_TASK REQUIREMENTS:_ Rewrite the material from the line with "Locate an element" up to and including the line with "close-icon: × is", replacing "screenshot" with "image" and keeping everything else the same. Leave the pictures out of your answer.

_RECORDS FOR THE TASK:_
● ● ●
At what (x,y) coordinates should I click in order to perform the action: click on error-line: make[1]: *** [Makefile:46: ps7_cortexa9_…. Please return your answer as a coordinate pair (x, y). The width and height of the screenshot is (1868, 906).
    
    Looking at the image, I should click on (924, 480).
● ● ●
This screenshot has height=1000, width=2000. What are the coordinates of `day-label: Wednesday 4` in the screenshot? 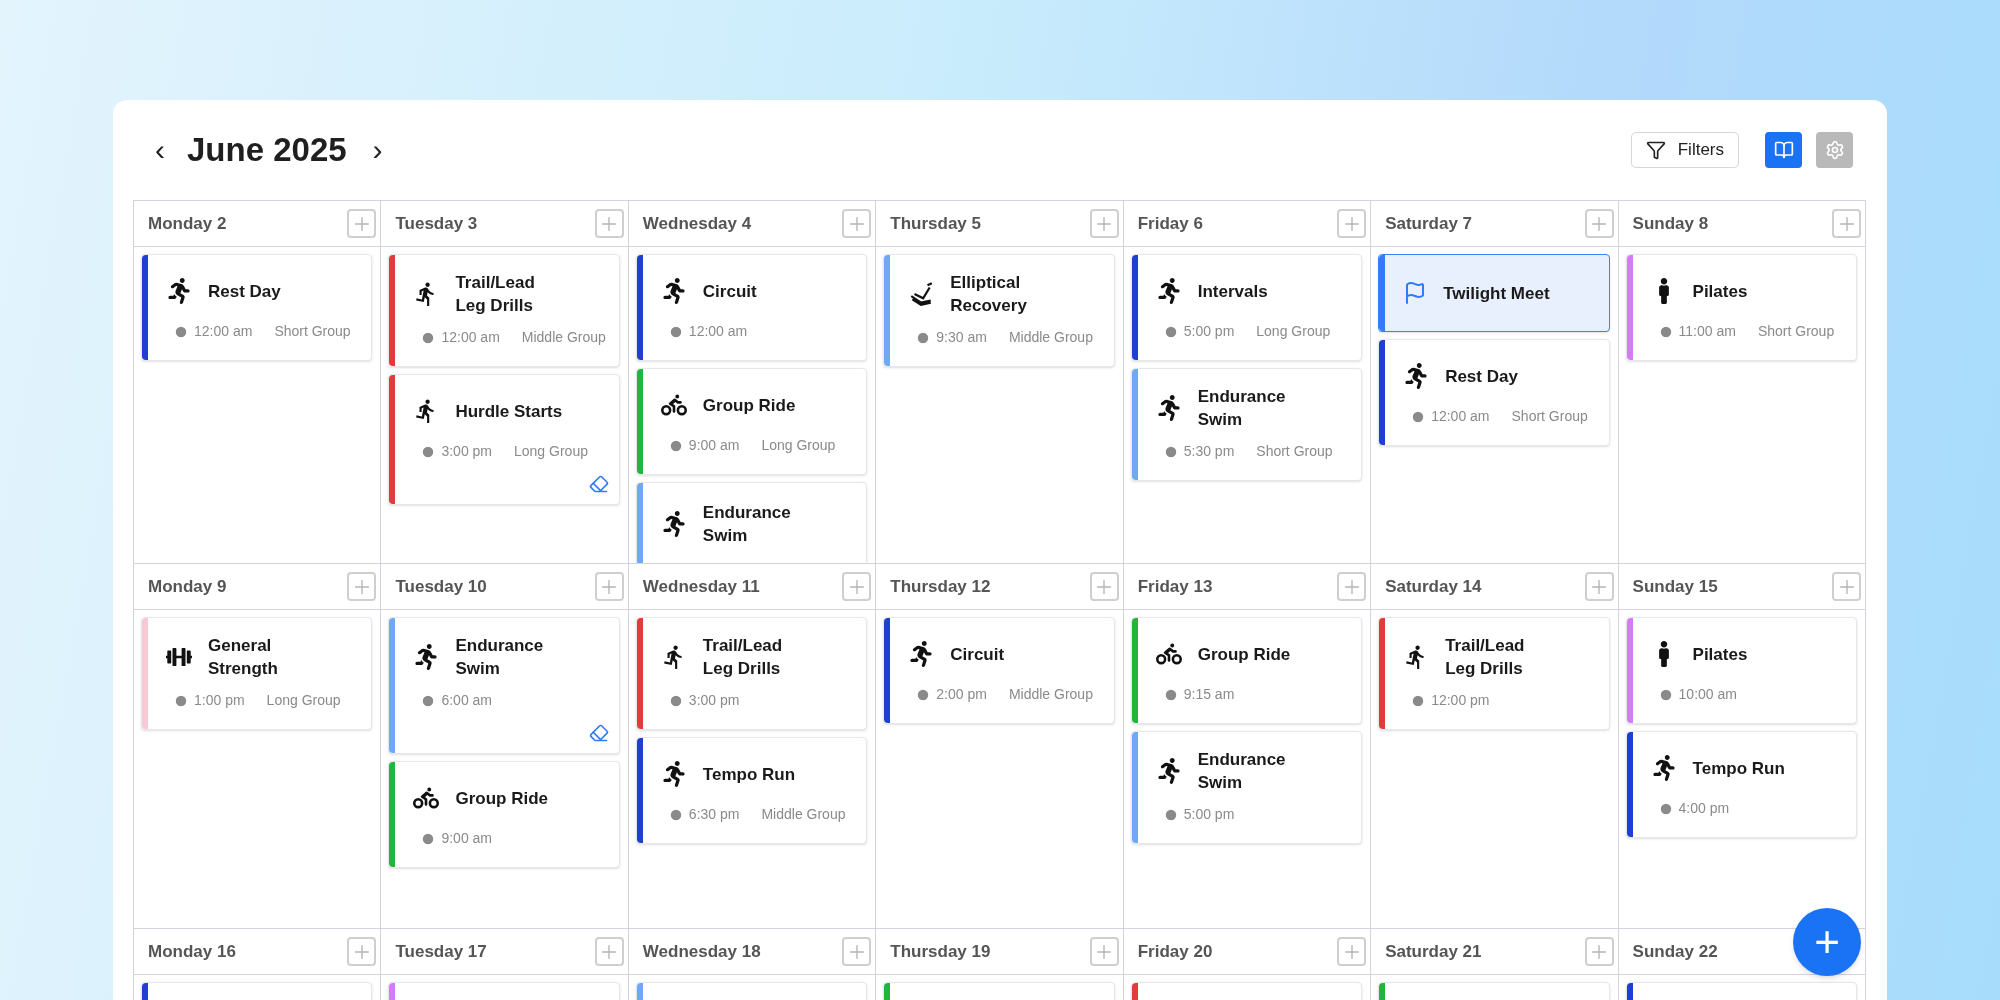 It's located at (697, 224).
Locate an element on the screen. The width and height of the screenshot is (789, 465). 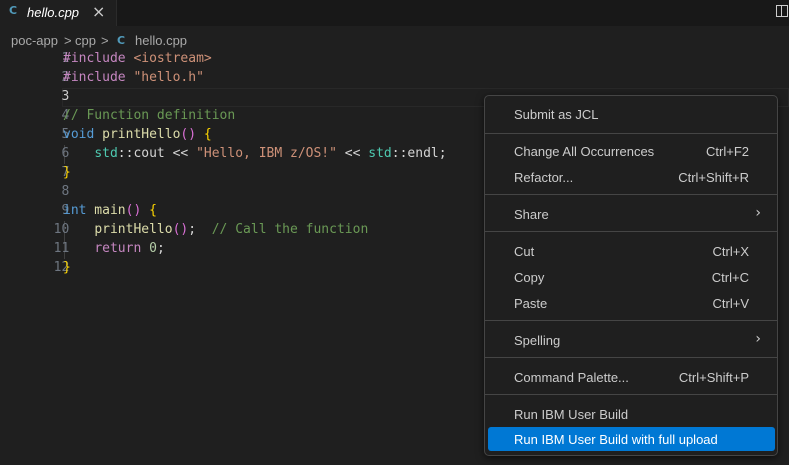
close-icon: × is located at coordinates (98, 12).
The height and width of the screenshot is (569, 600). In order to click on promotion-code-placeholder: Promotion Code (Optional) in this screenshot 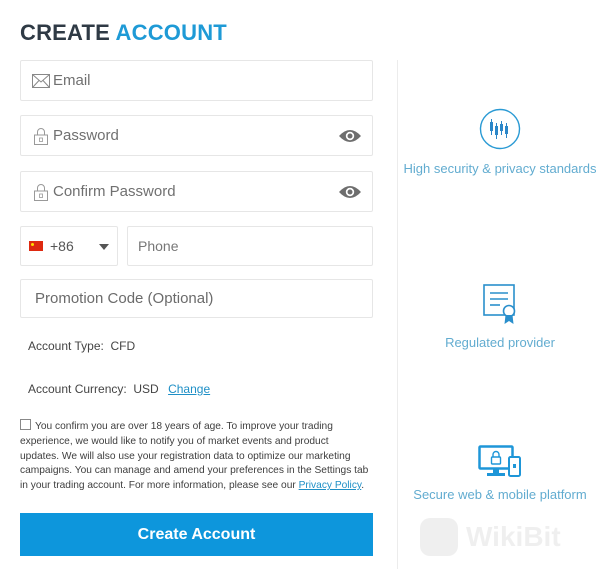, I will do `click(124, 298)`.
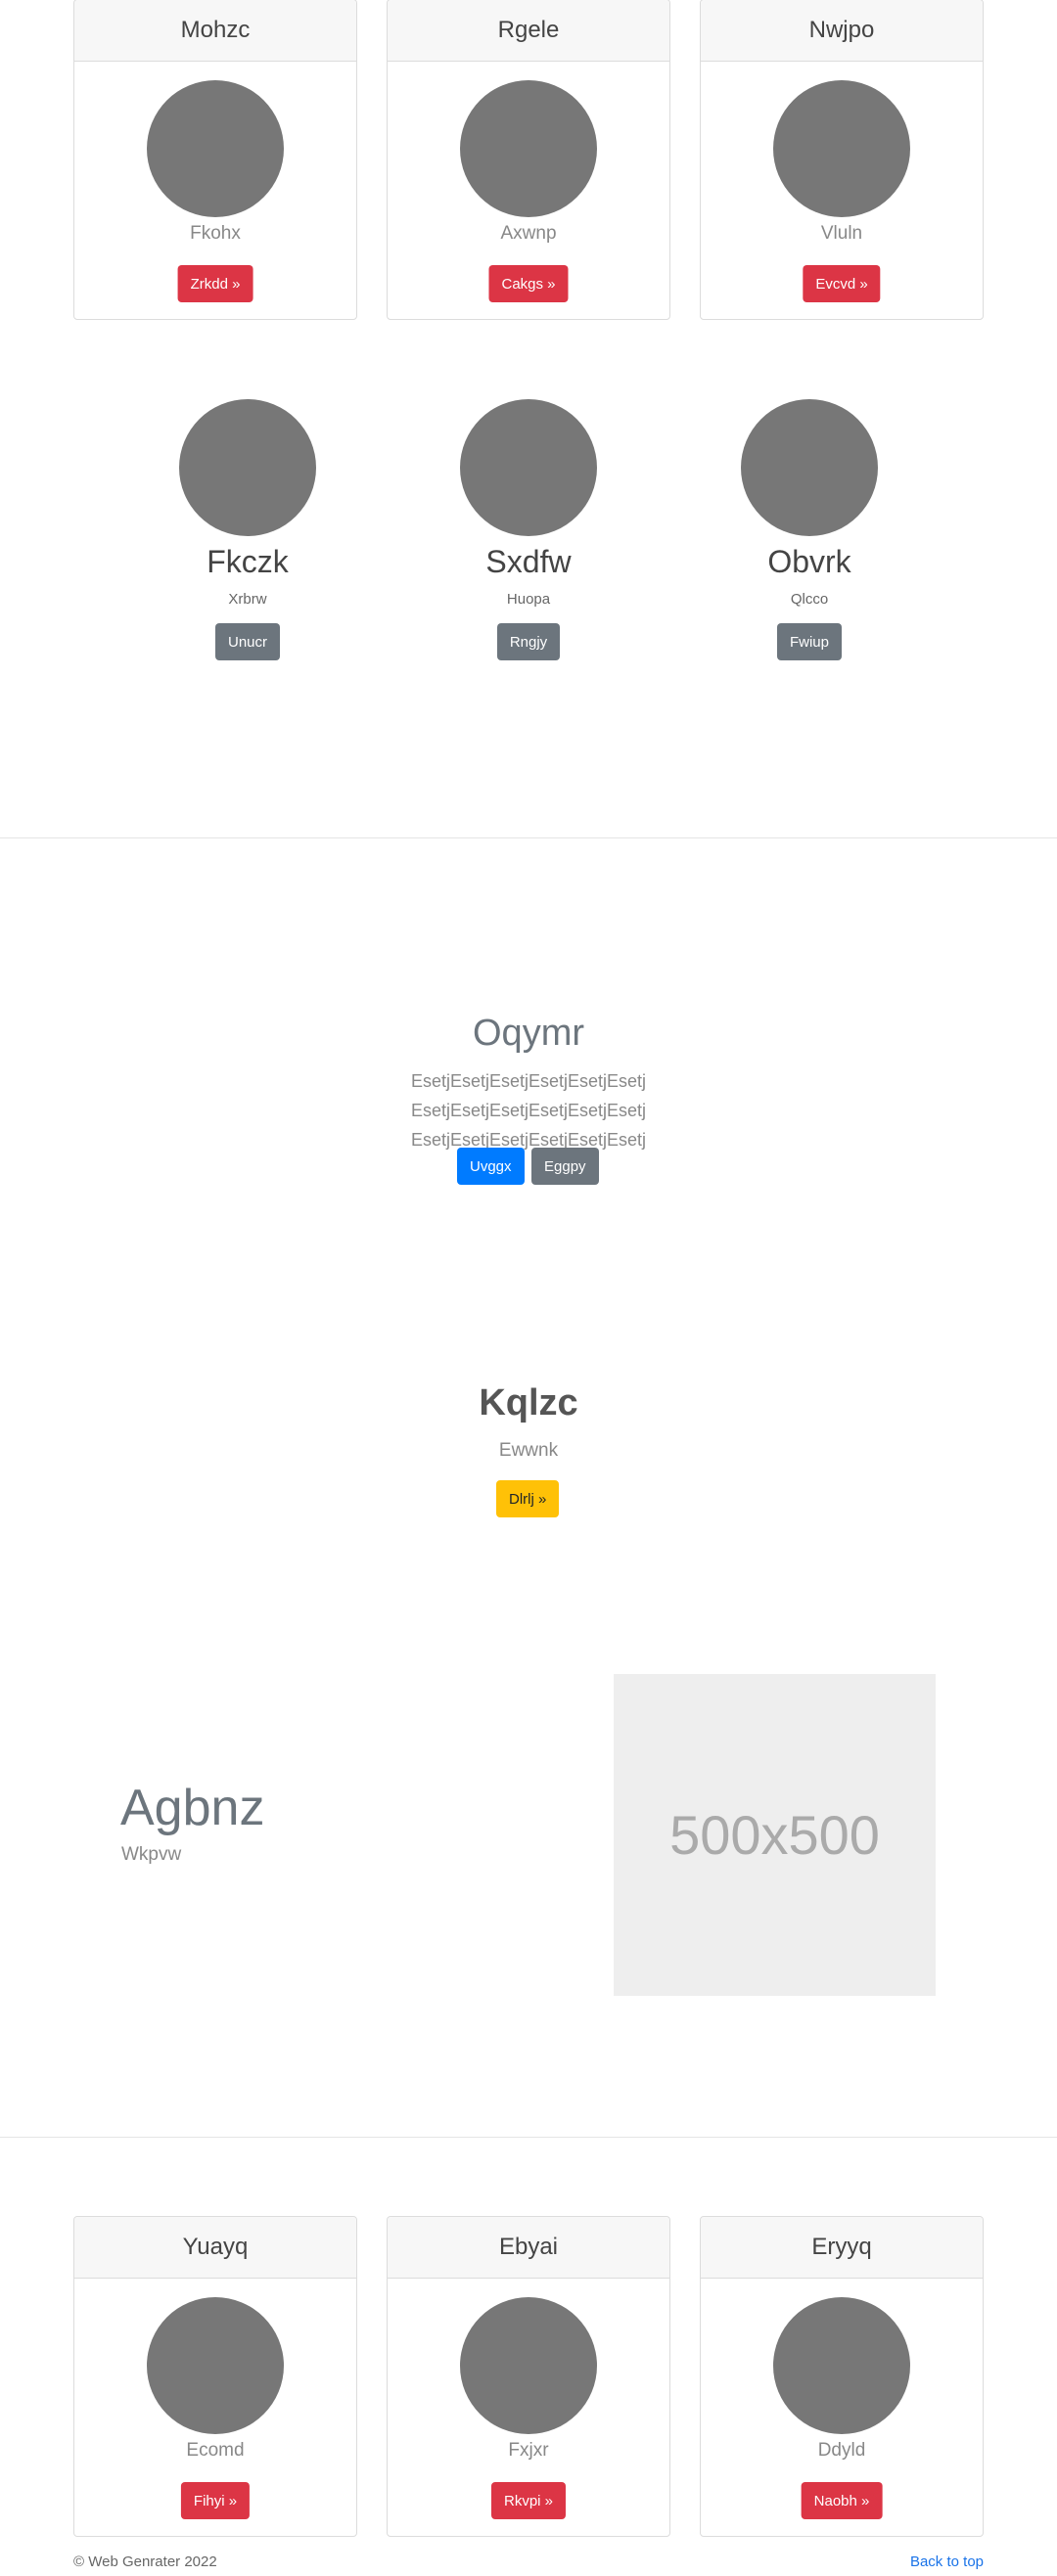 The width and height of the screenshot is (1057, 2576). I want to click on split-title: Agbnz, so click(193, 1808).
● ● ●
_TASK RESULT:_
Locate an element on the screen. The width and height of the image is (789, 465). 
close-icon: × is located at coordinates (98, 12).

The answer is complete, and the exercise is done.